To reduce the risk of errors, some authors advocate a double-reading of the whole-body CT studies in patients with a high-risk for missed lesions, notably those with injuries to two or more body parts, older than 30 years or with a severe initial clinical status [3]. However, double-reading may not be feasible in some institutions due to limited human resources (radiologist shortage), the need for a prompt final report, and the lack of financial compensation for this activity.
Unfolded rib reformation is a new post-processing tool that provides automatic curved multiplanar reconstructions of the ribs, allowing the visualization of the entire rib cage in the same image plane [6]. This tool is a substitute for the tedious process of rib-by-rib analysis, allowing a faster and more accurate rib fractures diagnosis.
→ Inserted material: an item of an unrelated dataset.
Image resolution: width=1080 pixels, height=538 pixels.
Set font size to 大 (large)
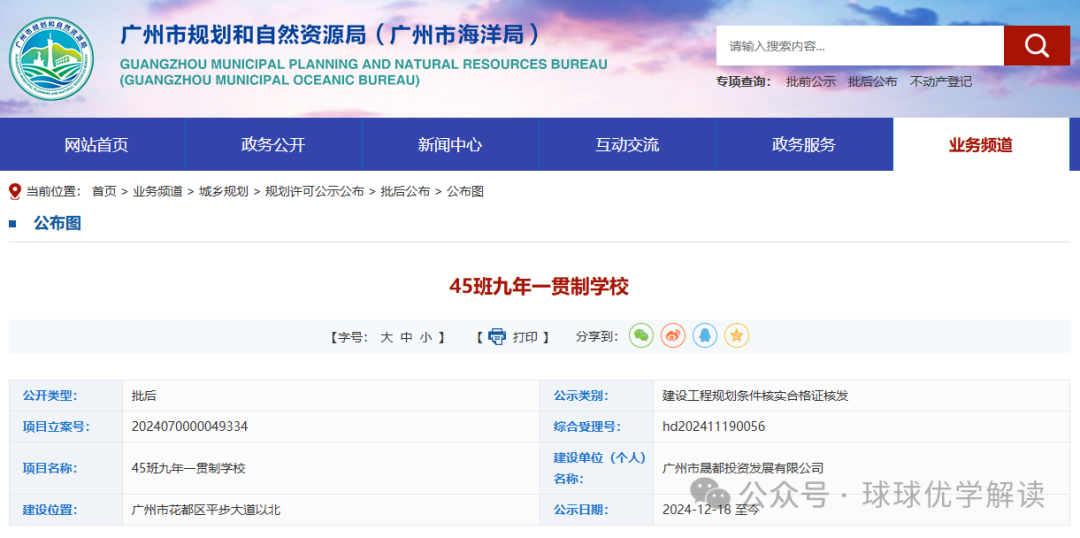pyautogui.click(x=386, y=337)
One of the main advantages of unfolded rib reformation is the rapid fracture location assessment. In a study by Urbaneja et al., this tool allowed a 27% to 54% reduction in reading time while maintaining a similar diagnostic performance [7]. However, unfolded rib reformation requires an adequate training period to prevent interpretation errors (e.g., fractures located at the rib extremities may be difficult to identify) and differentiate between past and recent fractures.
A complementary approach comprises algorithms based on deep convolutional neural networks (CNN). The number of CNN algorithms for fracture detection on CT is limited, and there are only a few studies evaluating their clinical application. For Weikert and al., the CNN algorithms reached a sensitivity of 87.4% and a specificity of 91.5% for rib fracture detection on a per-examination level, and many true rib fractures unmentioned on reports were detected [8]. Zhou et al. showed that AI-assisted radiologists significantly improved their accuracy for rib fracture identification (91.1% with AI assistance vs. 80.3% without assistance) with a reduction of the reading time [9]. Finally, the algorithm developed by Jin et al. and presented in the recent issue of EBioMedicine, achieved a 92.9% sensitivity for rib fracture diagnosis, which was significantly higher than that of radiologists (75.9 and 79.1%) [10].
These studies suggest that AI-assisted rib fracture diagnosis can improve accuracy and reduce interpretation time with a potential positive impact on radiologists’ workload. To be fully accepted by radiologists, ideally, such algorithms must also be able to characterize fractures to a certain extent (acute, healing, old, displaced), locate them precisely and generate a structured report, and above all, highlight factors with a prognostic impact such as a flail chest, total number of fractured ribs and first rib fractures. Finally, it is important to note that at this stage of development, these tools can assist radiologists but not replace them, mainly because some artifacts, such as breathing artifacts, can generate false-positive diagnoses.
To conclude, current results on deep-learning-assisted rib fractures detection are very promising, demonstrating that AI can be seen as a “wingman” for image interpretation and should be integrated into the radiology workflow.
Contributors
All authors contributed to this commentary through literature search. All authors have read and approved the final version of the manuscript.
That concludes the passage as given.